Yahoos are legendary human beings in the 1726 satirical novel Gulliver's Travels written by Jonathan Swift. Their behaviour and character representation is meant to comment on the state of Europe from Swift's point of view. The word "yahoo" was coined by Jonathan Swift in the fourth section of Gulliver's Travels and has since entered the English language more broadly.

Swift describes Yahoos as filthy with unpleasant habits, "a brute in human form," resembling human beings far too closely for the liking of protagonist Lemuel Gulliver. He finds the calm and rational society of intelligent horses, the Houyhnhnms, greatly preferable.

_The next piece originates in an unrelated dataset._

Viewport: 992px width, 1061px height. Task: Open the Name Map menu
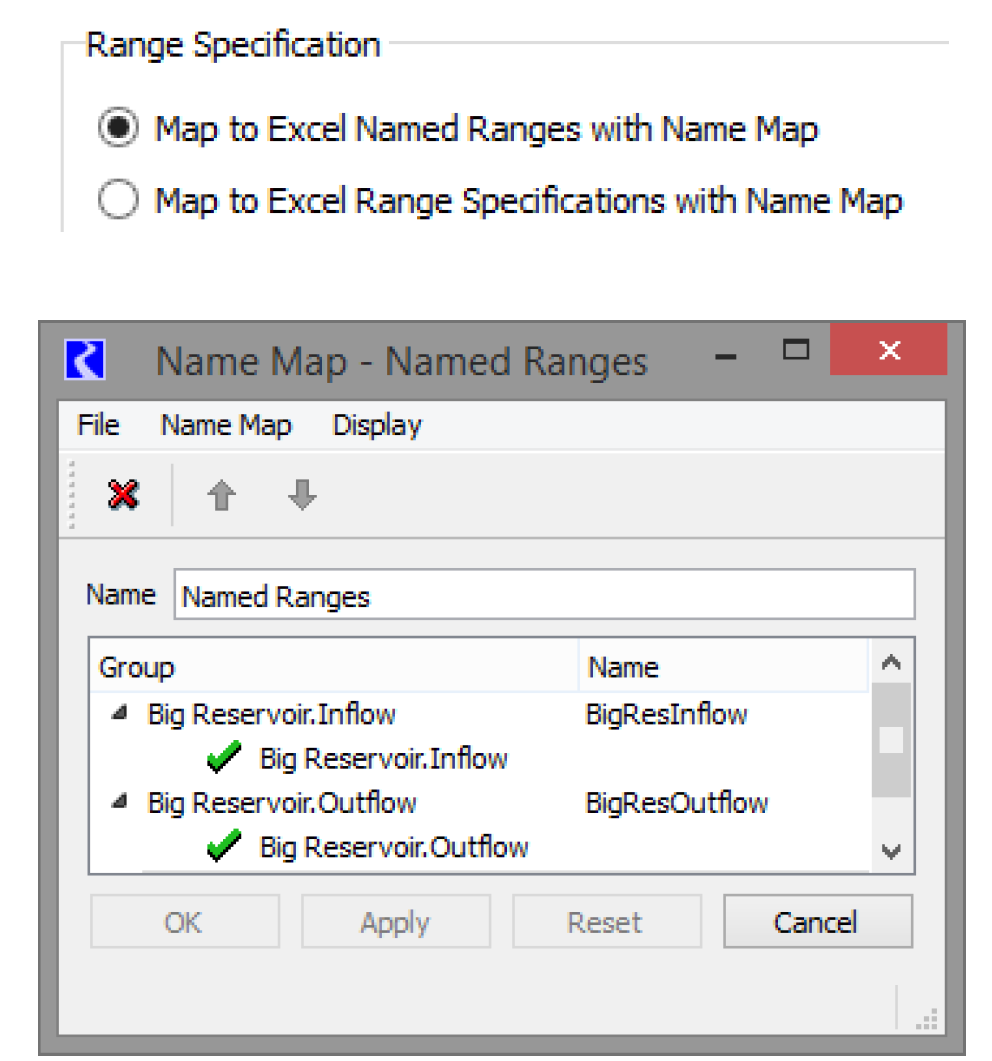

The Yahoos are primitive creatures obsessed with "pretty stones" that they find by digging in mud, thus representing the distasteful materialism and ignorant elitism Swift encountered in Britain. Hence the term "yahoo" has come to mean "a crude, brutish or obscenely coarse person".

==In popular culture==
- The American frontiersman Daniel Boone, who often used terms from Gulliver's Travels, claimed that he killed a hairy giant that he called a Yahoo.
- The fictitious country of Yahoo was the setting for Bertolt Brecht's 1936 play Round Heads and Pointed Heads.
- Yahoos were referred to in a letter sent by serial killer David Berkowitz to New York City police while committing the "Son of Sam" murders in 1976.
- Brazilian poet João Cabral de Melo Neto used the term Yahoo as a metaphor for the rude northeastern Brazilian men in two poems called "The Country of the Houyhnhnms", in his book "Education by the Stone".